▶ **MATERIAL TO PROCESS**:

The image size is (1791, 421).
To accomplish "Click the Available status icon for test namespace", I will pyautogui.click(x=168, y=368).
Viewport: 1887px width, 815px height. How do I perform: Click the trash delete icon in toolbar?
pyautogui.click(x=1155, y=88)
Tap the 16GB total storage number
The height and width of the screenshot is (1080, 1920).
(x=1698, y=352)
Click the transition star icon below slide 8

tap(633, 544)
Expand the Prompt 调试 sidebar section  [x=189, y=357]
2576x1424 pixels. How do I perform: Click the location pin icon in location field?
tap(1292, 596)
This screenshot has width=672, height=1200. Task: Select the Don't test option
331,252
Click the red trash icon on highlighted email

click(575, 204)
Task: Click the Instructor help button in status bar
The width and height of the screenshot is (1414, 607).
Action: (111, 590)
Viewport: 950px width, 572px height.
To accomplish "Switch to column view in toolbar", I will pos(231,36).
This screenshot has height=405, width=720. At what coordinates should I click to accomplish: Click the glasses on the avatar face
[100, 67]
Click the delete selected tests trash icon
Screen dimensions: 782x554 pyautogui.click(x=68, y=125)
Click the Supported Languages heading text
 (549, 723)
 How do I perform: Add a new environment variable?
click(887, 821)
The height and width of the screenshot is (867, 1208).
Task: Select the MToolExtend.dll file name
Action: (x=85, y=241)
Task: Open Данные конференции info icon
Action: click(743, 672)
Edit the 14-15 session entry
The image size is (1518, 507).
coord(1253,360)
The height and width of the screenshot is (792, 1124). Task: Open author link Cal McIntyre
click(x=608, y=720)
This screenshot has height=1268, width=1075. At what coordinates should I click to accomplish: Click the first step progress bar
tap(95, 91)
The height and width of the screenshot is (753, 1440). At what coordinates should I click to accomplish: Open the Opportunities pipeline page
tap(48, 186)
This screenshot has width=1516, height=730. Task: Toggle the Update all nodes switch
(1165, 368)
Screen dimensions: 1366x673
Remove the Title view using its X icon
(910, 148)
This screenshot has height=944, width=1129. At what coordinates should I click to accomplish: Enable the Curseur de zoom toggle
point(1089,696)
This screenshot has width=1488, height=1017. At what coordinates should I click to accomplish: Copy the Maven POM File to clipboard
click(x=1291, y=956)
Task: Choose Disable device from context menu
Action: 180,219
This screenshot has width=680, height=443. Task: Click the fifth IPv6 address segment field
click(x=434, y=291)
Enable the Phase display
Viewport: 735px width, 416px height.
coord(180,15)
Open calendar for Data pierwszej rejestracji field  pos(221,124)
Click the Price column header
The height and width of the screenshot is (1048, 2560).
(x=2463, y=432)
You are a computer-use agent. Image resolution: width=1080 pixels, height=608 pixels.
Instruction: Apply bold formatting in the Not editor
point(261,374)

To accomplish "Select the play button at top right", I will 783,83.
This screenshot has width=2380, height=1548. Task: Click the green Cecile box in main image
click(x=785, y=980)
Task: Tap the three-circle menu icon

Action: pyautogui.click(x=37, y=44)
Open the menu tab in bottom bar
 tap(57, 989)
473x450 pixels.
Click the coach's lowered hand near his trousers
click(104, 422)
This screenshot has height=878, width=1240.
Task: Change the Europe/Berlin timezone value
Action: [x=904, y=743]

▶ **INSTRUCTIONS FOR THE TASK**: Only lines holding "status" are wanted; copy all of them from the listing.

▶ **ANSWER TO THE PROBLEM**:
To accomplish "Click the Available status icon for test namespace", I will pyautogui.click(x=168, y=368).
Task: Click the Instructor help button in status bar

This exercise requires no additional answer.